*Exercise instructions*: From the entries below, reproduce exactly the line containing "The width and height of the screenshot is (2129, 1080).", the line containing "Given: Click the 'kill' command beside K", and every line in between, with nothing added.

Data extracted from a collection
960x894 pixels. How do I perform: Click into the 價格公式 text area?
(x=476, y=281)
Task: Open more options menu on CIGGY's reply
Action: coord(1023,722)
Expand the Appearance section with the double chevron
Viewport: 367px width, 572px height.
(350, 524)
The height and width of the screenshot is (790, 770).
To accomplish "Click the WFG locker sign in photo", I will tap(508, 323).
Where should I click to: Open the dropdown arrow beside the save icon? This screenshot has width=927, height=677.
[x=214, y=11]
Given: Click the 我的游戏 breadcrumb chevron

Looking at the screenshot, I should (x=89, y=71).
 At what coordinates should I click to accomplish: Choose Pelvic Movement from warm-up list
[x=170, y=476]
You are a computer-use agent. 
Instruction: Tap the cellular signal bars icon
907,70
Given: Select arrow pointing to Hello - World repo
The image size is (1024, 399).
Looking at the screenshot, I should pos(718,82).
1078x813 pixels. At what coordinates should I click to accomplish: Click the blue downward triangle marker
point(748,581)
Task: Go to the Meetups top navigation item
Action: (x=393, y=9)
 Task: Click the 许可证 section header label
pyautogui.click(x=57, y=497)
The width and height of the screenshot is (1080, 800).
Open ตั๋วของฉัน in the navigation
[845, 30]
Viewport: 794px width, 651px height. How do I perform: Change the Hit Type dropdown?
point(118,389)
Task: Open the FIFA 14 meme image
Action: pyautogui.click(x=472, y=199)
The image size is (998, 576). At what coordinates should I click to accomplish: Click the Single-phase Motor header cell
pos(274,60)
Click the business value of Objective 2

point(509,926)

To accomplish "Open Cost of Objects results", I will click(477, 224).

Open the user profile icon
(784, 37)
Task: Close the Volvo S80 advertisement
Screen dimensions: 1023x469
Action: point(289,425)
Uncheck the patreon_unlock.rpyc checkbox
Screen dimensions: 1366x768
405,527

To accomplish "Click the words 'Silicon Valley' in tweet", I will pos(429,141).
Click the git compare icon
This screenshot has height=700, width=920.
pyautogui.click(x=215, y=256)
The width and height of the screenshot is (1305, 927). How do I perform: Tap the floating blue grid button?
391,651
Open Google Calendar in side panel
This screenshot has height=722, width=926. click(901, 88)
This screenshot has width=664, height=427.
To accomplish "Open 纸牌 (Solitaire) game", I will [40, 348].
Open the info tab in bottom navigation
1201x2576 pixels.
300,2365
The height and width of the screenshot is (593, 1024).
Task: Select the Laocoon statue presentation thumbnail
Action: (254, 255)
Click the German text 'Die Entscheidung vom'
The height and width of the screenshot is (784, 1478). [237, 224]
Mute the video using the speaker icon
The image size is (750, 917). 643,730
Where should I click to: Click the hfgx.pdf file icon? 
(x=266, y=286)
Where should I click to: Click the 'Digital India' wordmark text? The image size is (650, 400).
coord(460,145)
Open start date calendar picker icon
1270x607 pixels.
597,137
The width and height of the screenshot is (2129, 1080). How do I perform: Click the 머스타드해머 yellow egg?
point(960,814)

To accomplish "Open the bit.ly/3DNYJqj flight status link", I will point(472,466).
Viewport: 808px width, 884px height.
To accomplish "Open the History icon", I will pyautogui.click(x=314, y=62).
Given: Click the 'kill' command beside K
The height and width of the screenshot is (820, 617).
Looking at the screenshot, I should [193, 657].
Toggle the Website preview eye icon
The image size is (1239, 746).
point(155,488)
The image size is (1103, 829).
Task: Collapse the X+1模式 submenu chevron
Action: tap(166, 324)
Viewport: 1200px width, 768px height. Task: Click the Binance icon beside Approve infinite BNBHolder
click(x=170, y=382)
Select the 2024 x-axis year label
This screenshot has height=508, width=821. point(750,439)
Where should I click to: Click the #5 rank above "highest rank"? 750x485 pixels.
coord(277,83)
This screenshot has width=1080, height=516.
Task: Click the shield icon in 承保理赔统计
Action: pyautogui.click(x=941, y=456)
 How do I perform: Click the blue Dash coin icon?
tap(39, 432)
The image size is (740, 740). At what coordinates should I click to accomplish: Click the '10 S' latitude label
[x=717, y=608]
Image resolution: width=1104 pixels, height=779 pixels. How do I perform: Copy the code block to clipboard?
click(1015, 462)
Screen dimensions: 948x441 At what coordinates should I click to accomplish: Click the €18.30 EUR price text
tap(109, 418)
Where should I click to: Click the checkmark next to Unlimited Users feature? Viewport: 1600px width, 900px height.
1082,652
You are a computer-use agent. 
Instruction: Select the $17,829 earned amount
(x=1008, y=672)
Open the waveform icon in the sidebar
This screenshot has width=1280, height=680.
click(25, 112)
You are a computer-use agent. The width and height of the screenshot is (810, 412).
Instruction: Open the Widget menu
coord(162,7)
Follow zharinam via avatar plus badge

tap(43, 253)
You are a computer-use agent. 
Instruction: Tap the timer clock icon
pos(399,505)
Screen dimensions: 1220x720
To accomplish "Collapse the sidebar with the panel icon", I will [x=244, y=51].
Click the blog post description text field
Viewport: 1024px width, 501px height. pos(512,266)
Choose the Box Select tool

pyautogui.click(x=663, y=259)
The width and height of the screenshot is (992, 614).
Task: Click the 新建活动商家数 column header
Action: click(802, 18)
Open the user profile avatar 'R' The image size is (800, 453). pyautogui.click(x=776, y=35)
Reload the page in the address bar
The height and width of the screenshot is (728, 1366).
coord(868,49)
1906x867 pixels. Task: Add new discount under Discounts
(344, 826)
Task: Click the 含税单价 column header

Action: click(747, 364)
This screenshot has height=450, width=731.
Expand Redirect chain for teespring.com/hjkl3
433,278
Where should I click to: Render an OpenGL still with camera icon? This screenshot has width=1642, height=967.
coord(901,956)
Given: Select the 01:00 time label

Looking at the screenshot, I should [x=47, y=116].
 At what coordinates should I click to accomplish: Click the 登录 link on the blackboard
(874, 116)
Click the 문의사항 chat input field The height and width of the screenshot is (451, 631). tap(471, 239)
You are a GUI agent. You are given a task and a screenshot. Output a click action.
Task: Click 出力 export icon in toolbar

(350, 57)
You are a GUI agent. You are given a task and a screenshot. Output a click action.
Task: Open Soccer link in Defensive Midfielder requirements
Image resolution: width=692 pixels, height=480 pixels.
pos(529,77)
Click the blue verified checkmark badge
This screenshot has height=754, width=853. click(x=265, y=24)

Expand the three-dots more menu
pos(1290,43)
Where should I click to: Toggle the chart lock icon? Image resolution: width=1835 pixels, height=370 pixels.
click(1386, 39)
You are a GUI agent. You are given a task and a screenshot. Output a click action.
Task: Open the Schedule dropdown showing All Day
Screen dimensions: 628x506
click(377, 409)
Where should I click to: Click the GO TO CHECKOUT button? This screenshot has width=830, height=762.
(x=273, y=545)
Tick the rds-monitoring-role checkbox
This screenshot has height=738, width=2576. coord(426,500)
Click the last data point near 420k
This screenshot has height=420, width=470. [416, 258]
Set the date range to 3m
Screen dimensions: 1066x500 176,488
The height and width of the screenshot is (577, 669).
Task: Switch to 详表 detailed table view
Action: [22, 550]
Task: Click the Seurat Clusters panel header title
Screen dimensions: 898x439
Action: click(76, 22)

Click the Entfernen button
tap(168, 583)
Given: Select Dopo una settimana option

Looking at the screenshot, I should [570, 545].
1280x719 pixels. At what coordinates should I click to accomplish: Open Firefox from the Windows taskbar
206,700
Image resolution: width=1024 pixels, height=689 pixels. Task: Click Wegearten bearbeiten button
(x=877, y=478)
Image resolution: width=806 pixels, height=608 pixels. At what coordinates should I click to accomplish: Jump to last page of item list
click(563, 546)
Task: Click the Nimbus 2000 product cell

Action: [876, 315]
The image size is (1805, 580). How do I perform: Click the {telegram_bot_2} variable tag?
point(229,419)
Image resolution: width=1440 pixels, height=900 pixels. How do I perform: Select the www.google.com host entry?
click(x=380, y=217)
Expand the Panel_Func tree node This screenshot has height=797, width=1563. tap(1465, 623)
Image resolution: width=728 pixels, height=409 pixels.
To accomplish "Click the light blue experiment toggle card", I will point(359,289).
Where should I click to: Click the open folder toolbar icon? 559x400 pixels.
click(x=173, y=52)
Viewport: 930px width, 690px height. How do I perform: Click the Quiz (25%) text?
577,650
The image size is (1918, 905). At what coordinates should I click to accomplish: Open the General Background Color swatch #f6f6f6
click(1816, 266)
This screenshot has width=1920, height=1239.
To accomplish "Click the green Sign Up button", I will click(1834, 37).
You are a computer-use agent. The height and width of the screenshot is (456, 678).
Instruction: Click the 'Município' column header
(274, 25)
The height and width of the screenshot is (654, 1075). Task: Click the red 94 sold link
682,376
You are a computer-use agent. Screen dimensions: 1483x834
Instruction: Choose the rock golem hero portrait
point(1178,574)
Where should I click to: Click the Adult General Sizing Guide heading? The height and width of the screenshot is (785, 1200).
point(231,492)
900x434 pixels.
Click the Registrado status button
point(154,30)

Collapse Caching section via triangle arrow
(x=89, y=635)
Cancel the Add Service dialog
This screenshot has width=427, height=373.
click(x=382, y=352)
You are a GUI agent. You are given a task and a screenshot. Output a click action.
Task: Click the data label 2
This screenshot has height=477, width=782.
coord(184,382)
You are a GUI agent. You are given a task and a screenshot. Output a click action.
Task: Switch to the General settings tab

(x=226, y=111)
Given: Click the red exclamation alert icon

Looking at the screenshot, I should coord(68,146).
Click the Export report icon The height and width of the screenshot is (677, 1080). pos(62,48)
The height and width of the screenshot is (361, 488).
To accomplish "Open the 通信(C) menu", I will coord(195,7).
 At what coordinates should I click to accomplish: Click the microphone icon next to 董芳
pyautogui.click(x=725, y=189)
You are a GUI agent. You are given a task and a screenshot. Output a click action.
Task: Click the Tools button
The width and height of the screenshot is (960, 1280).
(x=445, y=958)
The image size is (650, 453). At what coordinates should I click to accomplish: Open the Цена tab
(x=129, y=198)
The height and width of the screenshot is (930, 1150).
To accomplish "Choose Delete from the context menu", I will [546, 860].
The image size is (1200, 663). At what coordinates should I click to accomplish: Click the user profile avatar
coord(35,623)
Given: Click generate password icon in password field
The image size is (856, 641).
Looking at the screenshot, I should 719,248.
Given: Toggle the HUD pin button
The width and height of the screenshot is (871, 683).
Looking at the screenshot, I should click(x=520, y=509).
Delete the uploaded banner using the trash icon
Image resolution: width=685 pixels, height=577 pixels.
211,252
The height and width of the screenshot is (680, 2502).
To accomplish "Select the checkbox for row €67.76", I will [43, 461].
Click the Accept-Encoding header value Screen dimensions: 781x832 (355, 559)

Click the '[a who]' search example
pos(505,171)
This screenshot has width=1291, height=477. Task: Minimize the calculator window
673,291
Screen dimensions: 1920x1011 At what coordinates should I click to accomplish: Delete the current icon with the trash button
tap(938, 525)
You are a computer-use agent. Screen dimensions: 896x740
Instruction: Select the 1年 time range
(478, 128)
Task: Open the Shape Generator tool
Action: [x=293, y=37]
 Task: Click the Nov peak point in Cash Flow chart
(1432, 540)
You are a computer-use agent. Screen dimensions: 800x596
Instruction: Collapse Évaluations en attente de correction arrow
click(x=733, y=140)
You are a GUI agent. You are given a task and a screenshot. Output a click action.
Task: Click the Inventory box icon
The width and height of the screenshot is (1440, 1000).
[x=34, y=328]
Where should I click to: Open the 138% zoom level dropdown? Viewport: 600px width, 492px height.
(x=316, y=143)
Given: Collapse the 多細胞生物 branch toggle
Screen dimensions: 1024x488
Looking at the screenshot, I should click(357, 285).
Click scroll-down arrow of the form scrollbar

*Final answer*:
The width and height of the screenshot is (2129, 1080). How do I perform: Click the 머스타드해머 yellow egg?
point(960,814)

To accomplish "Open the bit.ly/3DNYJqj flight status link", I will point(472,466).
Viewport: 808px width, 884px height.
To accomplish "Open the History icon", I will pyautogui.click(x=314, y=62).
Given: Click the 'kill' command beside K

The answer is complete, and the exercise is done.